Lusine Icl: Language Barrier
Hymen

As Lusine (or Lusine Icl), Jeff McIlwain has established a well-deserved reputation as a beat sculptor extraordinaire but Language Barrier proves that his ‘ambient' side is just as exquisite. Characterizing it as such is a bit misleading, however, as the material isn't wholly free-floating but often grounded in rhythm structures—they're just not of the hard-hitting kind that give albums like Serial Hodgepodge such heft. The Hymen vet (McIlwain issued the full-length Iron City on the label in 2002 and contributed a 3-inch CD to the recent Travel Sickness box set) assembles Language Barrier's nine finely-detailed settings from gleaming tones, pitter-pattering beats, and an extensive library of (often voice-based) field recording elements.
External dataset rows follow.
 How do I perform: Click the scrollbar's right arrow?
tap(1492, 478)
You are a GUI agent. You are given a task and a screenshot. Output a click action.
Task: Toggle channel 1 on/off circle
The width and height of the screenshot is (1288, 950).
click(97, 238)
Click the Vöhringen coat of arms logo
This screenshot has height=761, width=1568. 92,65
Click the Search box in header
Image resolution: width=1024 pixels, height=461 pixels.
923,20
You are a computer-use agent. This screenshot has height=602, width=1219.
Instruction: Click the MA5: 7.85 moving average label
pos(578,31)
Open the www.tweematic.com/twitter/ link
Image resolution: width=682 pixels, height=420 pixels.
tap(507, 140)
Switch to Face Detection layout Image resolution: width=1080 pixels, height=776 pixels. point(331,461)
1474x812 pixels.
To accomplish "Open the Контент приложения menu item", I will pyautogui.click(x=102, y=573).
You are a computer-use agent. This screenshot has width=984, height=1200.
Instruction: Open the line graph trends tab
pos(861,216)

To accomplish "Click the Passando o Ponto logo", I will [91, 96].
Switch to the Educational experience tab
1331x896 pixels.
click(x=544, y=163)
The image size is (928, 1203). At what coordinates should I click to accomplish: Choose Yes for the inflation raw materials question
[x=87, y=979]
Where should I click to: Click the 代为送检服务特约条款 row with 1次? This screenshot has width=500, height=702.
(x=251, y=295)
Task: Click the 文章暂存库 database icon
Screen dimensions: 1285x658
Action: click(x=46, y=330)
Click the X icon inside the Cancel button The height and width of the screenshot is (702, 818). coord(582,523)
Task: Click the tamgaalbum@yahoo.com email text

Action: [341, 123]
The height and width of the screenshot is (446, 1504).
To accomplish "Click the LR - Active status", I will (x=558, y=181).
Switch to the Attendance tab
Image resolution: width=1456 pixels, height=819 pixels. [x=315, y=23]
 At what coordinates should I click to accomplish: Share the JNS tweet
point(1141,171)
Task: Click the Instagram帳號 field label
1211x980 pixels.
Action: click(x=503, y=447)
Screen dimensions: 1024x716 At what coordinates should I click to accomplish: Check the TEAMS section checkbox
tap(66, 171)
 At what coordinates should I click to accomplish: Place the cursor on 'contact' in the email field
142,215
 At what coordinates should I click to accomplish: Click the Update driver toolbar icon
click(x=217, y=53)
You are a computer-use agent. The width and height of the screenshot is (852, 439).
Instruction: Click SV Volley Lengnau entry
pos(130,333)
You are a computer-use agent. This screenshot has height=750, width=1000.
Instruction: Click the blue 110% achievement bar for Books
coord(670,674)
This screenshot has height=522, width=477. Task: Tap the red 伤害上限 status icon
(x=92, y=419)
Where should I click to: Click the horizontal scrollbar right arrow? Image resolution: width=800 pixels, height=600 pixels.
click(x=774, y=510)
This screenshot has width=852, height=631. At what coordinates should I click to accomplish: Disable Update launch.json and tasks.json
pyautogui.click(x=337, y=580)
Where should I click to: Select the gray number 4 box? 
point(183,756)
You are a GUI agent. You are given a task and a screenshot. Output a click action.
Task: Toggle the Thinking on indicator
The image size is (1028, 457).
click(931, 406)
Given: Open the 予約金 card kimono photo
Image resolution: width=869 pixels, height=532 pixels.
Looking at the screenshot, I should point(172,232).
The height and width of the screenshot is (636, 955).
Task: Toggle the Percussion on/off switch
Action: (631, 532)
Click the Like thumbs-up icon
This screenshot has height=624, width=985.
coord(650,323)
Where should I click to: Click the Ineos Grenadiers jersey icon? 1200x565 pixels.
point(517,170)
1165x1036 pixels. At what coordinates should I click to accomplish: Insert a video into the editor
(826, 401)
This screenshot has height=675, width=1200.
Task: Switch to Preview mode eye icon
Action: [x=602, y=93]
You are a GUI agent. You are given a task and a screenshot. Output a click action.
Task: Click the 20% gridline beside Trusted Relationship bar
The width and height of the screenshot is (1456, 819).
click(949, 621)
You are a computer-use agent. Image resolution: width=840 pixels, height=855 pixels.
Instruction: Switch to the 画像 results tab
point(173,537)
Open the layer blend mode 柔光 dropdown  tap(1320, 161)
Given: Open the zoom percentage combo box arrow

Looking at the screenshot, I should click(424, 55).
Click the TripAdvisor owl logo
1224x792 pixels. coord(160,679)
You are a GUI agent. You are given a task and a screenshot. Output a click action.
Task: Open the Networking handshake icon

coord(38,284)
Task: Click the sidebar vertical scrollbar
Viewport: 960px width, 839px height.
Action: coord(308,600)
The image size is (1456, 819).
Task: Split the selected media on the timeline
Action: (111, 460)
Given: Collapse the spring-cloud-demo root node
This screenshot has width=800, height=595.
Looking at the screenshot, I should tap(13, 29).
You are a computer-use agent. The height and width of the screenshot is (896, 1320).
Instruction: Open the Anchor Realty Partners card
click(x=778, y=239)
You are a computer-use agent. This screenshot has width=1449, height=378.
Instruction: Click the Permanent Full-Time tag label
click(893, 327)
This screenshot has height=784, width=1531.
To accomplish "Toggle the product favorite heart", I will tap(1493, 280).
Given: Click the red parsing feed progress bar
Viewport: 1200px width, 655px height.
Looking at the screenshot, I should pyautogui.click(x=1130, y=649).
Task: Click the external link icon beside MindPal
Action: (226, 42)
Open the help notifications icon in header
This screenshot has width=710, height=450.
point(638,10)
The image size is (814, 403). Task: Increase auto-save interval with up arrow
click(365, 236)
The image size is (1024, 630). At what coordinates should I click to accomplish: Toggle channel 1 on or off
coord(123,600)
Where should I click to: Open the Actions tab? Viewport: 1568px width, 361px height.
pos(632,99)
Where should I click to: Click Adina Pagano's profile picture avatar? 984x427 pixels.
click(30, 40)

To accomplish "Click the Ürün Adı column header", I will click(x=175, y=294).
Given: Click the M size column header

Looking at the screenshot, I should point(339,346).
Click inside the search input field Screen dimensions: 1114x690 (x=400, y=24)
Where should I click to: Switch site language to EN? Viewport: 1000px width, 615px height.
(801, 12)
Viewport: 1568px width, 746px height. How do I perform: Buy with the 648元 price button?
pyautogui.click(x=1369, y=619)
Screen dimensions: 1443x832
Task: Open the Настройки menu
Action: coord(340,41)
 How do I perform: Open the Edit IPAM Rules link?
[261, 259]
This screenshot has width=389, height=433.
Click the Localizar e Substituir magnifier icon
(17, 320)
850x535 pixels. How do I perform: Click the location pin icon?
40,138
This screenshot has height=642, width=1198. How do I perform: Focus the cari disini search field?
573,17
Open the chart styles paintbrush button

The album in its entirety is superbly executed. In “A Day Apart,” voices murmur alongside the entrancing tinkle of Rhodes tones and softly percolating beats, with the collective mass subtly building in intensity throughout its eight-minute journey. In “Jetstream,” a dense mass of heavenly voices murmurs while tinkling glockenspiel patterns, shimmering electronics, and subtle bass accents flesh out the deep sound. Delicate plucks of acoustic and electric guitars flutter over a ticking base in the subtly propulsive “On the Line”; by contrast, “Without Standing” is a beatless reverie that hypnotically segues between vinyl-encrusted piano ripples and drifting tones so perfectly-realized, one wishes it could go one forever. There's not a hair out of place in this immaculate material, and the taste and control McIlwain brings to its design is, quite simply, masterful.